ラブ・ジェネレーション

『少しぐらい俺に時間をくれてもいいだろ、たまにはお茶でもしないか』

まただと思った、こんな誘いを断ることにずっと苦心してきた、最近はありのままに打ち明けた方が気が楽だと感じ始めてもいた。

『嬉しいけど、お金を持ってないから付き合えないよ』
誰にも見せられない、私の財布の中身は小学生並みだ、

翔琉の同情するような目が嫌だった、女友達と気軽に遊べないのも同じ理由、私だって皆んなと同じようにカラオケに行ったり流行のケーキを食べたりしたい、でもお母さんの苦労も知ってるし、もう高校生だからお小遣いを増やしてなんて我儘が言えるわけがない、自分で稼ごうにもアルバイトは学校で禁止されていた。

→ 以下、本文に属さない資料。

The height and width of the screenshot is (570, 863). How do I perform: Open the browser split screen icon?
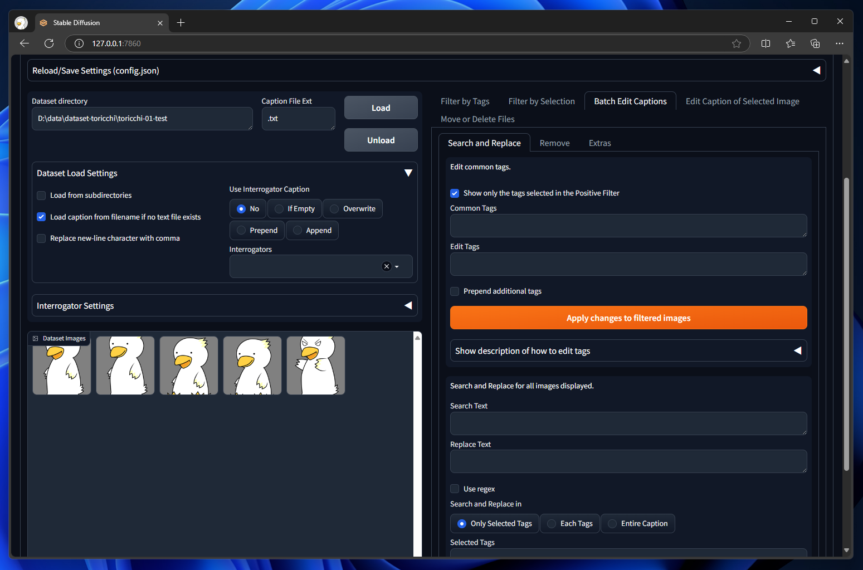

『そういう付き合いがしたいのなら私は無理、気にしないから他の子と行ってくれていいよ』

唇をギュッと噛み締め、俯いたまま捻り出すように断りの言葉を口にした。
自分が悪いわけじゃないけど実際にお金を使う付き合いはできないし、翔琉がそんな私に合わせられないのならこれ以上付き合っていても意味がない。
それで嫌われても仕方がないと思うし翔琉を恨んだりはしない。

『カフェはやめた!」

えっ、意外な言葉だった、
早々に諦めかけていた恋の行方に、うっすらと一本の道が伸びていくのを感じた、

『俺は結衣とゆっくり話がしたいだけだから時間だけくれよ』

『お喋りぐらいならいつでも付き合うよ』

とても今時の高校生の交際とは思えない、私がそう思うのだから翔琉は尚更だろう。不満はあったと思う、それでも我慢して私に合わせてくれる、それがちょっぴり嬉しくて、もう少し彼と付き合ってみたい気にさせてくれた。